Exploiting marine phospholipid nanoliposomes for enhanced apremilast delivery and therapeutic efficacy in inflammatory bowel disease

Abstract

Marine phospholipid (MPL) nanoliposomes represent a new frontier in drug delivery systems, offering unique bio-functional and physicochemical properties. This study developed orally administered MPL nanoliposomes to enhance apremilast delivery and bioavailability in inflamed bowel disease (IBD).
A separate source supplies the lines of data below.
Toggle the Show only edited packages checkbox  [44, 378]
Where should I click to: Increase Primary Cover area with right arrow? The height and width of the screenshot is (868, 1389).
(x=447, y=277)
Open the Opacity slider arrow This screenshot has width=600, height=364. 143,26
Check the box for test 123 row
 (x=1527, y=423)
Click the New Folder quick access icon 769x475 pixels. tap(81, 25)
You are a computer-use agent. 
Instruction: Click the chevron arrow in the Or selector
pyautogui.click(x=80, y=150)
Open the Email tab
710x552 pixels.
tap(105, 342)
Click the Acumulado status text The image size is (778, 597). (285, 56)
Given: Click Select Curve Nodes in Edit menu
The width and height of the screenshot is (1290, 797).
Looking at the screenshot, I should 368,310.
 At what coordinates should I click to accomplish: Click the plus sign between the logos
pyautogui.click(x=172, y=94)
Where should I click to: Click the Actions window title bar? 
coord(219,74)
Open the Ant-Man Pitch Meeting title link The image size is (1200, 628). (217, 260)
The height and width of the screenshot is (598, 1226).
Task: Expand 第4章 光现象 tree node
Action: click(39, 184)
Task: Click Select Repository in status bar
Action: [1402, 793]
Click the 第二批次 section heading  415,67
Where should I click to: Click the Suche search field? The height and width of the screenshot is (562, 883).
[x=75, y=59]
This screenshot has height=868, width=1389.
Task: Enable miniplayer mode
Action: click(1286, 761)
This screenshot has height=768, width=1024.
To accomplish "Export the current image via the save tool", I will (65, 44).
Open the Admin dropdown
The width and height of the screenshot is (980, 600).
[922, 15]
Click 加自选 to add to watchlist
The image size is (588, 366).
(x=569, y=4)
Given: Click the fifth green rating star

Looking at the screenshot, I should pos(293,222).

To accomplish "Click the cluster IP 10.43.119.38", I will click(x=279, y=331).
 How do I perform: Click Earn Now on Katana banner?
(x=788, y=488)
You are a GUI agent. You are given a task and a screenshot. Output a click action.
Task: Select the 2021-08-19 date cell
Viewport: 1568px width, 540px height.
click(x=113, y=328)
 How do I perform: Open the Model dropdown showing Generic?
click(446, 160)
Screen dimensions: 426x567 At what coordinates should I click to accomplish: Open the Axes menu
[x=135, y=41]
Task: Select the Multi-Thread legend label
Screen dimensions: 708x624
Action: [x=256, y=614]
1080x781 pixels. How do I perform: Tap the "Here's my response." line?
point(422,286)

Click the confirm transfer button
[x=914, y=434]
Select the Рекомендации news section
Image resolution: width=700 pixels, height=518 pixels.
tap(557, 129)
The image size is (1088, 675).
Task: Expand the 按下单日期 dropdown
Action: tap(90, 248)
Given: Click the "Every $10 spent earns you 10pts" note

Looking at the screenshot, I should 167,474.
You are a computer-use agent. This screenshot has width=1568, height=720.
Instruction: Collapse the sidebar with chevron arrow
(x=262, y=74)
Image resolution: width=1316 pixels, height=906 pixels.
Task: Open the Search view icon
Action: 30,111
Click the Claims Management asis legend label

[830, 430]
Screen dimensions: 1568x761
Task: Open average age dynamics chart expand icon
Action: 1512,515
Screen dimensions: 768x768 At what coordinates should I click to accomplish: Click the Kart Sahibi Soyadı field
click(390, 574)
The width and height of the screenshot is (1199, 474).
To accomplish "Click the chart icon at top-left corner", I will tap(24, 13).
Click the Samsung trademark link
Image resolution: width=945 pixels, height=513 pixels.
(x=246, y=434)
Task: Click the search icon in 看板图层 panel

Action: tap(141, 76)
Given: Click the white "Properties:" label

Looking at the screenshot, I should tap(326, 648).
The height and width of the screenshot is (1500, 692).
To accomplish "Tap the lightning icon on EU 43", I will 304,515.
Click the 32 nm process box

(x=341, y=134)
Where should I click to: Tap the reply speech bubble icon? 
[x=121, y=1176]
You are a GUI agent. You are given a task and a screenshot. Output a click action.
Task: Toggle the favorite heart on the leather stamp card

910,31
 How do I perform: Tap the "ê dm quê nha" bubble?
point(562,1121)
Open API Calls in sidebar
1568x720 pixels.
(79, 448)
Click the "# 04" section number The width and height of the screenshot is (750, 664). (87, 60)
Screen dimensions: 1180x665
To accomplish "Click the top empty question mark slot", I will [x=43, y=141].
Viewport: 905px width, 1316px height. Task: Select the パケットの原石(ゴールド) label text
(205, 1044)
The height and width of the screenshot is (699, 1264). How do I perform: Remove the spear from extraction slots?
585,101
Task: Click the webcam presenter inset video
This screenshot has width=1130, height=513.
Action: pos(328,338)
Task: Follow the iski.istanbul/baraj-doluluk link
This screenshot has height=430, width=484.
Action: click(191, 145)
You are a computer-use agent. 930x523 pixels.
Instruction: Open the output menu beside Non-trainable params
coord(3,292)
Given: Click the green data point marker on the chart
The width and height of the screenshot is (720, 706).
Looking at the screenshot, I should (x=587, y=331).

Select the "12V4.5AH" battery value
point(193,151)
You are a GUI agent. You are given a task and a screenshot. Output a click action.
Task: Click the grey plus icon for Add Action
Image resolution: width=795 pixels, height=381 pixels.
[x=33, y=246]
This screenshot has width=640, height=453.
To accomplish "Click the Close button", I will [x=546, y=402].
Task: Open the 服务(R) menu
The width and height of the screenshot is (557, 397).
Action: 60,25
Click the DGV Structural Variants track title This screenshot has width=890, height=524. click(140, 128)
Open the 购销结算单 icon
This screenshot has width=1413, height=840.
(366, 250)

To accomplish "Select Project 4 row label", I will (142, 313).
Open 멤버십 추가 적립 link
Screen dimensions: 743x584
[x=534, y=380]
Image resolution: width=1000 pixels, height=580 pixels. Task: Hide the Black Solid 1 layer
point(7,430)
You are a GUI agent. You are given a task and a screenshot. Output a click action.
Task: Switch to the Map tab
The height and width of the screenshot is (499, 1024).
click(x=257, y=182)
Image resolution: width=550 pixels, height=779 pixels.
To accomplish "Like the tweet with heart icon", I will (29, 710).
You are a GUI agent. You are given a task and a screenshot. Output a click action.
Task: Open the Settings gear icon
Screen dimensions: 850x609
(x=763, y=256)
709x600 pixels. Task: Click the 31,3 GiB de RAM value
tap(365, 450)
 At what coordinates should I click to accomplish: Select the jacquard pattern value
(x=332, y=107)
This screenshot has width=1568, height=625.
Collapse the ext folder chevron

Drug release studies showed effective gastric protection (21.2 ± 0.4 % release at pH 1.2 after 2 h) and substantial release (96.4 ± 0.3 %) at pH 6.8 over 12 h. The optimized formulation (4 % drug w/w) showed remarkable stability over 6 weeks of storage at 4 °C. Apr/MPL nanoliposomes up to 300 µg/mL showed great cytocompatibility to RAW 264.7 macrophages and Caco2 intestinal cells. Furthermore, the formulation exhibited superior anti-inflammatory effects, significantly reducing nitric oxide (NO) production and downregulating pro-inflammatory cytokines (TNF-α, IL-1β, IL-6) in lipopolysaccharide (LPS)-stimulated RAW 264.7 macrophages. In vivo, Apr/MPL nanoliposomes improved recovery in a dextran sulfate sodium (DSS)-induced ulcerative colitis model, outperforming free apremilast. These findings underscore MPL nanoliposomes as a promising pharmacological tool for managing inflammation and a versatile drug delivery system for IBD.